Nov 18 2006 - 9:00am
Nov 18 2006 - 12:00pm

Acceptance and Commitment Therapy (ACT) For Anxiety Disorders
Level: Beginner to intermediate. Low familiarity with the material.
Presenters and Affiliation: John P. Forsyth, Ph.D., University at Albany, SUNY; and Georg H. Eifert, Ph.D., Chapman University
This 3 hour workshop presents a unified Acceptance and Commitment Therapy (ACT) treatment protocol for persons suffering from any of the major anxiety disorders. ACT is based on the view that most psychological suffering is the result of fusion with literal thinking and experiential avoidance getting in the way of value-guided action. ACT teaches clients how to open up to the world within, to connect with their values, and to carry their history forward into a more vital and valued life. Clients learn that inflexible attempts to control anxiety are a problem, not a solution. ACT for anxiety disorders helps clients to:

1. explore the workability of acceptance and willingness in the context of anxiety;
2. develop greater psychological flexibility by practicing mindful acceptance and willingness when experiencing aversive sensations, thoughts, and feelings;
3. identify valued life directions that have been put on hold in the service of managing anxiety;
4. put those values into committed action, whether anxiety shows up or not.

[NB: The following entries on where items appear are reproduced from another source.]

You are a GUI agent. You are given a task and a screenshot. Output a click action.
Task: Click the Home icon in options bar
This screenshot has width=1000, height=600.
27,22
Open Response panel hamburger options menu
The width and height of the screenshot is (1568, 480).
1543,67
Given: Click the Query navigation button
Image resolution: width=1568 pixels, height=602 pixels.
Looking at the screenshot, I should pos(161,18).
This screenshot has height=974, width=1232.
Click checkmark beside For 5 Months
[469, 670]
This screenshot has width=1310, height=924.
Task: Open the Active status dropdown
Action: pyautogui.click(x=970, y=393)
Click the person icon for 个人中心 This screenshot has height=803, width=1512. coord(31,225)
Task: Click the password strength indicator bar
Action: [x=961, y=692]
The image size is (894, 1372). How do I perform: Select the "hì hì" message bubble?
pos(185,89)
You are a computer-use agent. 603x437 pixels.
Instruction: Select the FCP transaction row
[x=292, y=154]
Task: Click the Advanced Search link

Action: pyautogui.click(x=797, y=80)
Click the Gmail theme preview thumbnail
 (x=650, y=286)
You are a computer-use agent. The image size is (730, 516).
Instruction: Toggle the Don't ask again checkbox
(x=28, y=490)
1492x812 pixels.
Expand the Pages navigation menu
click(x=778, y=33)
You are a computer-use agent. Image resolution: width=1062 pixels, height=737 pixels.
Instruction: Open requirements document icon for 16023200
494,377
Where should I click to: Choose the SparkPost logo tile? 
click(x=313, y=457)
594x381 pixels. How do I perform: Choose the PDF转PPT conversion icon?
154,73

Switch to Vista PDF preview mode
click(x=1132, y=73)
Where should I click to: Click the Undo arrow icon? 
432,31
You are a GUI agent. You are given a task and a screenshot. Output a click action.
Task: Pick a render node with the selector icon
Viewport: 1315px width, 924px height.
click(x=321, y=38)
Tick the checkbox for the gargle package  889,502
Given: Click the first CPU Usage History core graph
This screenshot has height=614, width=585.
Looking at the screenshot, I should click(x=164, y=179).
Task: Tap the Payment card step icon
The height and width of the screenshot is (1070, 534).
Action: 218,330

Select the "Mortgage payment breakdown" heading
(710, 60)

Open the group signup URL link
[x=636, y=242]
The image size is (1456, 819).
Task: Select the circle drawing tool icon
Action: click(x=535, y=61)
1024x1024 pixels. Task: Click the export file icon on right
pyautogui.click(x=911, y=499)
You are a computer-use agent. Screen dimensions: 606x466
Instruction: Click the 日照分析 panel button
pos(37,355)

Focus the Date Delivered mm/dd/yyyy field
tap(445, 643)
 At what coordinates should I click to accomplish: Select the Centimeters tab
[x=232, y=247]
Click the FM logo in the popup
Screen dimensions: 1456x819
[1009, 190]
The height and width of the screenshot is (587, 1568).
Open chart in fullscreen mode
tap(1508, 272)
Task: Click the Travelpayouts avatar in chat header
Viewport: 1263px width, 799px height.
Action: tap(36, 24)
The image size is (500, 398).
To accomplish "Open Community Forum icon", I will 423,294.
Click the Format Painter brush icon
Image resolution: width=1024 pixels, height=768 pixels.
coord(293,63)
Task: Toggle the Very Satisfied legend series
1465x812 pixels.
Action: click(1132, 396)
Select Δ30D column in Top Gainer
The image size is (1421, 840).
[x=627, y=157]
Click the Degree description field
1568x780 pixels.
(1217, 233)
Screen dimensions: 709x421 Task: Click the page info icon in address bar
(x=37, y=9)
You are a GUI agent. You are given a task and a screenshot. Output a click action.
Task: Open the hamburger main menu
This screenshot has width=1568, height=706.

Experiential exercises and values-guided behavioral activation will be emphasized throughout the workshop. We will give live demonstrations of techniques and provide workshop participants with clinical worksheets and other tools to take home.
Participants will learn:

1. how to make experiential avoidance and valued living the explicit treatment targets;
2. how to integrate experiential exercises, metaphors, and defusion techniques within an integrative therapy framework to foster acceptance as an alternative context for symptom-control oriented interventions (cognitive and exposure-based strategies);
3. ways to help clients move in the direction of their chosen values and life goals.

Who Should Attend:
Psychologists, psychiatrists, social workers and other mental health professionals working with individuals with anxiety disorders as well as researchers interesting in studying the role of experiential avoidance in anxiety disorders.
How to Register:
Registration information is available at the Association for Behavioral and Cognitive Therapies (ABCT) website.
Recommended Readings:

    1. Eifert, G. H., & Forsyth, J. P. (2005) Acceptance and Commitment Therapy for anxiety disorders: A practitioner's treatment guide to using mindfulness, acceptance, and values-based behavior change strategies. Oakland, CA: New Harbinger.
    2. Hayes, S. C. (2004a). Acceptance and Commitment Therapy, Relational Frame Theory, and the third wave of behavior therapy. Behavior Therapy, 35, 639-665.
    3. Orsillo, S. M., Roemer, L., Lerner, J. B., & Tull, M. T. (2004). Acceptance, mindfulness, and cognitive-behavioral therapy: Comparisons, contrasts, and application to anxiety. In S. C. Hayes, V. M., Follette, & M. M. Linehan (Eds.), Mindfulness and acceptance: Expanding the cognitive-behavioral tradition (pp. 66-95). New York: Guilford Press.